━━━ AVAILABLE DATA ━━━
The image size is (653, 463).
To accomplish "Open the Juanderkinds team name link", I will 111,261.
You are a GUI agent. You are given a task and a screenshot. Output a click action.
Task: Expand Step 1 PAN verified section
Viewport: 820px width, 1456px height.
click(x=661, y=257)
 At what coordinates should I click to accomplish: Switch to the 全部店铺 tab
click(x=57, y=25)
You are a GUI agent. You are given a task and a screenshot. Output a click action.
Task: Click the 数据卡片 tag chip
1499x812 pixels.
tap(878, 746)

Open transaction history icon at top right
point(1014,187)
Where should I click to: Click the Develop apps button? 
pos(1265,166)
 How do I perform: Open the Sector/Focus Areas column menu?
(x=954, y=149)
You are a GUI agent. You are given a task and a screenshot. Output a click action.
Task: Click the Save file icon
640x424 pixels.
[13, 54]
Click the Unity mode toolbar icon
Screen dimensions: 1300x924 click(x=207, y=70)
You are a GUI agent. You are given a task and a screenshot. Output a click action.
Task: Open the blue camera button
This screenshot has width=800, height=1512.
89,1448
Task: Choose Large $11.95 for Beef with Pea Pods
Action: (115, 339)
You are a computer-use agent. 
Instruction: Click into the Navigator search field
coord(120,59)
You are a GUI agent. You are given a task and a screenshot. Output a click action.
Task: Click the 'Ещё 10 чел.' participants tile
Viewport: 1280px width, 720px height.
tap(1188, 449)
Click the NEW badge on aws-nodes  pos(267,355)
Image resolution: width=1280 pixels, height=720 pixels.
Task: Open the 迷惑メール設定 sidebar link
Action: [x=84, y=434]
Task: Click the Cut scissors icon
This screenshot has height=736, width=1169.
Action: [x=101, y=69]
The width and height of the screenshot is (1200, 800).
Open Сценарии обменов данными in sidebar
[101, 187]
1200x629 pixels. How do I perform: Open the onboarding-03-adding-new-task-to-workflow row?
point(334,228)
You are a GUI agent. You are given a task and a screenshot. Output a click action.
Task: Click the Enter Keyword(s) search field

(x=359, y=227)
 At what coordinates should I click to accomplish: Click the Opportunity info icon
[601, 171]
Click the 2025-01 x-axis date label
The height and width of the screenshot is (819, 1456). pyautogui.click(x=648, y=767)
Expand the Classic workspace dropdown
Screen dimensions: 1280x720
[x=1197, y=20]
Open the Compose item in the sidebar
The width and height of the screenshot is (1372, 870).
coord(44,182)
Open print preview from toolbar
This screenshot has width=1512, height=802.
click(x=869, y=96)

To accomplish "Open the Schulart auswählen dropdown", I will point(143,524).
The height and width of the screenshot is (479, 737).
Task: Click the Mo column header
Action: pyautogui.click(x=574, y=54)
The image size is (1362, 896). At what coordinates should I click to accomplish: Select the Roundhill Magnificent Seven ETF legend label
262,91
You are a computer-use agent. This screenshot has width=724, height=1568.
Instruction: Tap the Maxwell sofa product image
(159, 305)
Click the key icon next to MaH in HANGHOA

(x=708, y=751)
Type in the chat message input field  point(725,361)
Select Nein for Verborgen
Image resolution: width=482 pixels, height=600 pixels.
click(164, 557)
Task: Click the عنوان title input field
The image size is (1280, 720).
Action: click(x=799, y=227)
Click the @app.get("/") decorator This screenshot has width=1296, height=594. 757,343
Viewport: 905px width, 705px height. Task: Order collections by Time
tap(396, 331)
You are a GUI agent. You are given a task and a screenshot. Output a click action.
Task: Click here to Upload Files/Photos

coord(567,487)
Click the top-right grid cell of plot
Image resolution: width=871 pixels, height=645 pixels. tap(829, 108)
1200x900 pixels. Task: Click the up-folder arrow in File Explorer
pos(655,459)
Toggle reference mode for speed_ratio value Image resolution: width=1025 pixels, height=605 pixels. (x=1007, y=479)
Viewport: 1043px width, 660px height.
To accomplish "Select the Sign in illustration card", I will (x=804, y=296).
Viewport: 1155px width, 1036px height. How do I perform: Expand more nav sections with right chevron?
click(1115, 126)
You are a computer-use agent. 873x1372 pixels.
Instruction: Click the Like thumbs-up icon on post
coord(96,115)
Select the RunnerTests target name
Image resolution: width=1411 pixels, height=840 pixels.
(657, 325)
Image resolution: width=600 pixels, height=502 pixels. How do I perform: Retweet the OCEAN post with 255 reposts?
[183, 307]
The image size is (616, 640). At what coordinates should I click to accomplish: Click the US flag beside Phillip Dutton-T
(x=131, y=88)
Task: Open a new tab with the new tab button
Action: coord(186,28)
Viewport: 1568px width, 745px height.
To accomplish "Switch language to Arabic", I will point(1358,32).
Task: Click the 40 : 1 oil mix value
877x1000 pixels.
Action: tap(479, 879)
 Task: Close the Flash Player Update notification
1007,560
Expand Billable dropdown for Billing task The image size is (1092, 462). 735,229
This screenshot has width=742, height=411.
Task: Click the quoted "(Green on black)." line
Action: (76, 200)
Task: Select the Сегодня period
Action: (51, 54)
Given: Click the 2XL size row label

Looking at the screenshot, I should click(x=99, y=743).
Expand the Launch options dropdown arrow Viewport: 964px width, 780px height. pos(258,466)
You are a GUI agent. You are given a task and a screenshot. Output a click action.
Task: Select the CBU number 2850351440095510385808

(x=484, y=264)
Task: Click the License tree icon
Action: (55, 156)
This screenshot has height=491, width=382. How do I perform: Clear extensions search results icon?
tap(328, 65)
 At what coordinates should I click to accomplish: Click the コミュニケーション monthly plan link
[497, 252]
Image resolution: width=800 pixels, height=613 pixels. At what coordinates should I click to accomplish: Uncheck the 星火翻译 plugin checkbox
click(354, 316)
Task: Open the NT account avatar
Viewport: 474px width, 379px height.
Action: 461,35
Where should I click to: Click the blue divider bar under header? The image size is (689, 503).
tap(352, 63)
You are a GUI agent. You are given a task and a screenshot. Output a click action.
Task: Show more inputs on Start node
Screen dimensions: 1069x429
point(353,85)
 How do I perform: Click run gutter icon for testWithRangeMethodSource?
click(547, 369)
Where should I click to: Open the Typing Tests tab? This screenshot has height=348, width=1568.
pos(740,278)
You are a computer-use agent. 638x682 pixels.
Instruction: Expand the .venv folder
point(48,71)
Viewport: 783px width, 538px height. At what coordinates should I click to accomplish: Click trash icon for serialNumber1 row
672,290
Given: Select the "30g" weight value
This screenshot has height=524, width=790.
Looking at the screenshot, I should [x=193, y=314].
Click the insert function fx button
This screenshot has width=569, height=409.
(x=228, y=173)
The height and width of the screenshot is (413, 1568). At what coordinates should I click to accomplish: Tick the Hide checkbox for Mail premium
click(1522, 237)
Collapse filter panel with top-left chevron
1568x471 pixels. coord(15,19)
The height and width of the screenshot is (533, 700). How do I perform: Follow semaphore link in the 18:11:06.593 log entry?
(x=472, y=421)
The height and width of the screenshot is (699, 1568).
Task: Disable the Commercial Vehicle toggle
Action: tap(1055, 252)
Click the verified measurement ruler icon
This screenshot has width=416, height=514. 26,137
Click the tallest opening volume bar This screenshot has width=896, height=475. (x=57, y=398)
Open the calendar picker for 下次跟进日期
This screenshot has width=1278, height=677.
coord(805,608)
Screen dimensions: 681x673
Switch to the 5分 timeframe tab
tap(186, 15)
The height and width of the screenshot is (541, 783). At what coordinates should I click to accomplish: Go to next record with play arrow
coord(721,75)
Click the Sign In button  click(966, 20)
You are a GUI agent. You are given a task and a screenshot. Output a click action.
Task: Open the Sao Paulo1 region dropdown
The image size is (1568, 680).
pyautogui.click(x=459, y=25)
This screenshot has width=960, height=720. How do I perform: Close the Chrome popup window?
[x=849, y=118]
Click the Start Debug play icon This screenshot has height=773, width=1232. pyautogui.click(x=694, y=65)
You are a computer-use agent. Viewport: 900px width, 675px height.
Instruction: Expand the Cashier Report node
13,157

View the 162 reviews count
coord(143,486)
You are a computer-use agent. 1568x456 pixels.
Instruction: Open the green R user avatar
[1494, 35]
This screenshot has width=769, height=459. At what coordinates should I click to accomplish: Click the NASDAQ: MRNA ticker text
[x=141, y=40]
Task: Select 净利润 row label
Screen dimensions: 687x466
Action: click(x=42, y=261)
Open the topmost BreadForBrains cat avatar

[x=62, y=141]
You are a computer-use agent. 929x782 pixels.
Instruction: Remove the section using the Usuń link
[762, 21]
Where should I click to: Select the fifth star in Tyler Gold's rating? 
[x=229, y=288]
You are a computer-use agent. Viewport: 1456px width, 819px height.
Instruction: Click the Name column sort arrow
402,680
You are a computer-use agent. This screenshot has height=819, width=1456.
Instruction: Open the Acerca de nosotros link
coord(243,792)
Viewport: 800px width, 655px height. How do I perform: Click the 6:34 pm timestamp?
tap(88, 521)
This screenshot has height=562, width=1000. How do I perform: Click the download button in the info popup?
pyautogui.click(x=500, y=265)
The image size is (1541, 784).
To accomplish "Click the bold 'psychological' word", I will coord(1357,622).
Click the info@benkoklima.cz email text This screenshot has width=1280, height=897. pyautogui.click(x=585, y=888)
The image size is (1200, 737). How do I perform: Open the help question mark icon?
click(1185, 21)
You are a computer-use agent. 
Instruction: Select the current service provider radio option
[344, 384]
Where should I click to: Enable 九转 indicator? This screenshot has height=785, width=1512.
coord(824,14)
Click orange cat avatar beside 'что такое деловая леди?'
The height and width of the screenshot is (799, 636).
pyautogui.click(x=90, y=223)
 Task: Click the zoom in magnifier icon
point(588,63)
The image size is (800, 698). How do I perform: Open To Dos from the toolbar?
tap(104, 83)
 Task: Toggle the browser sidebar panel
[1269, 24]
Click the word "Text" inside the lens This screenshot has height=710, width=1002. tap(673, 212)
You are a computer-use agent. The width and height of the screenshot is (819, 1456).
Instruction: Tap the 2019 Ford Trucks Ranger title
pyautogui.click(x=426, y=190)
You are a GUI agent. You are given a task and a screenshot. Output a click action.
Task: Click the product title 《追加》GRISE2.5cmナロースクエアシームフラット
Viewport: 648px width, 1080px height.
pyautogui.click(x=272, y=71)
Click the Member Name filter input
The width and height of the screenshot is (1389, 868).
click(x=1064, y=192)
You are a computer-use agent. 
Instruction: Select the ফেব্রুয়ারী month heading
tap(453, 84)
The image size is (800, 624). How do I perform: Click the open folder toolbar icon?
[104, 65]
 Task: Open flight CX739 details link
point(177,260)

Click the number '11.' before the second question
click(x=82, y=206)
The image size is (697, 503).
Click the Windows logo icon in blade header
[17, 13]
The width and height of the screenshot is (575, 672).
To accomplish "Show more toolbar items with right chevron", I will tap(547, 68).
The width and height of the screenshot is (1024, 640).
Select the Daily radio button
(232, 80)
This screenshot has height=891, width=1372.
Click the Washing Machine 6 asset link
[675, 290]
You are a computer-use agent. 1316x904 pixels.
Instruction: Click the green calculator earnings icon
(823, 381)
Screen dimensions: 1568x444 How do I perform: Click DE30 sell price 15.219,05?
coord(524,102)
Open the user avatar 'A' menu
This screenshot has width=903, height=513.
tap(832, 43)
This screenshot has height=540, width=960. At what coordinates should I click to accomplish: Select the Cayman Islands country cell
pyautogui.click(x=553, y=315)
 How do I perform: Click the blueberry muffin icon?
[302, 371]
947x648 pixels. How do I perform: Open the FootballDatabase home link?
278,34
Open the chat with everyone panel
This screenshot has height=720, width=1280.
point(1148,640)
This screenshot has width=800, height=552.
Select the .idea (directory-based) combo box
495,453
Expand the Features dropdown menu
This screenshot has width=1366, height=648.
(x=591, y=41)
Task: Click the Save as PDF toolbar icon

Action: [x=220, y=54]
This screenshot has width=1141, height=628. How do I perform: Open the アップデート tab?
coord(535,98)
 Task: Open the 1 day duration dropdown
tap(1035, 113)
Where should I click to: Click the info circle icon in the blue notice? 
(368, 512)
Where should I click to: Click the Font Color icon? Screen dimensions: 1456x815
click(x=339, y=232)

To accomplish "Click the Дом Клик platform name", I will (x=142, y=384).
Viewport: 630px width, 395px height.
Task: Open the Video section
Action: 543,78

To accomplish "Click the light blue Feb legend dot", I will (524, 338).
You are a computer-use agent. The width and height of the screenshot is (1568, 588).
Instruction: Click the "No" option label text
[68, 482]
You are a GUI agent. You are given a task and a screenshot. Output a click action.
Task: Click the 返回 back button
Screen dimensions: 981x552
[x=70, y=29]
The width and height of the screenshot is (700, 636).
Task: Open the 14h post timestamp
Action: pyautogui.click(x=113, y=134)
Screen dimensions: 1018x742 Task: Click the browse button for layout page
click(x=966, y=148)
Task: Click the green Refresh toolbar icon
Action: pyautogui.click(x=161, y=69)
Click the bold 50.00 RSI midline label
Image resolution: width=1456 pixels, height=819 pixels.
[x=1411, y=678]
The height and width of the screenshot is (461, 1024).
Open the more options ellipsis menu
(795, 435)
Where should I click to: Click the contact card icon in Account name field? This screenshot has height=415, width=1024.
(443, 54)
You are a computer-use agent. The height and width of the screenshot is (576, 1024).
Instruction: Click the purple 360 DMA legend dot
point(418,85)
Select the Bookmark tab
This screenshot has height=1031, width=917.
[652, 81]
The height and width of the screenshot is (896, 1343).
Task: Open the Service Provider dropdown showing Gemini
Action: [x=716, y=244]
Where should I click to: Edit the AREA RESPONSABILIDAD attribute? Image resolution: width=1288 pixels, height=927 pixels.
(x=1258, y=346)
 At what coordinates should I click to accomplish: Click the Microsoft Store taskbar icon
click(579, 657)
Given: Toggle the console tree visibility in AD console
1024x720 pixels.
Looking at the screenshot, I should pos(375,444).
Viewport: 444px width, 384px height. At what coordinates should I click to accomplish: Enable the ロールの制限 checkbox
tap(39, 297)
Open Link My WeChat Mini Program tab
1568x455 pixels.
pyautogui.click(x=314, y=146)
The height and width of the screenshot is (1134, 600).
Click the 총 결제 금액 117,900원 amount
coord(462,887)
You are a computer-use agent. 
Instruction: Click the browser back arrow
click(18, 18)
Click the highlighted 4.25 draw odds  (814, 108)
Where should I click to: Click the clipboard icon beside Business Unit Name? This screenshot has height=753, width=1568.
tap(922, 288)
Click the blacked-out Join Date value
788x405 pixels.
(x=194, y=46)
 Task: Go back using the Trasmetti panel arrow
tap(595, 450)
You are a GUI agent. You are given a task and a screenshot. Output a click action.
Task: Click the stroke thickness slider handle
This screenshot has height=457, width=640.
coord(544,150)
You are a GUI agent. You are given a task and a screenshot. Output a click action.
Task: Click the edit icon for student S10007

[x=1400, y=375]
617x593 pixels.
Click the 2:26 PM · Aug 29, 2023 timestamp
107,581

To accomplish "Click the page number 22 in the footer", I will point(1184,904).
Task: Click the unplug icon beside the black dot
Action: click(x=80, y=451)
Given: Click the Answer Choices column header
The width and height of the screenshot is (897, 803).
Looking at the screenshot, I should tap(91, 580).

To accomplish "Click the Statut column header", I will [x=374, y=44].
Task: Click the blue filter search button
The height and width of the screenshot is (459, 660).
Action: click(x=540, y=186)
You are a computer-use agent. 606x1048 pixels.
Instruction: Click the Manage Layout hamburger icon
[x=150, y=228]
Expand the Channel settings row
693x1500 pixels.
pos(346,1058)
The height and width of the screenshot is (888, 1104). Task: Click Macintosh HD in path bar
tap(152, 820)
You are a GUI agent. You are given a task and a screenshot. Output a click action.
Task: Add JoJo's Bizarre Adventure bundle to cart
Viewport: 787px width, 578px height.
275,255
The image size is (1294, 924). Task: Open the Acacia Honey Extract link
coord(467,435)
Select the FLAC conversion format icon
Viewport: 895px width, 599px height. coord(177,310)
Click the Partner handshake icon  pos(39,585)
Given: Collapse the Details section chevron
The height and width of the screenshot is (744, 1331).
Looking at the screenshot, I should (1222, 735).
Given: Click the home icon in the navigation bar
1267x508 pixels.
━━━
▸ **WORK REQUEST**:
Filter the entries above and return only the lines holding "Start".

▸ **SOLVED PROBLEM**:
Task: Show more inputs on Start node
Click the Start Debug play icon This screenshot has height=773, width=1232. pyautogui.click(x=694, y=65)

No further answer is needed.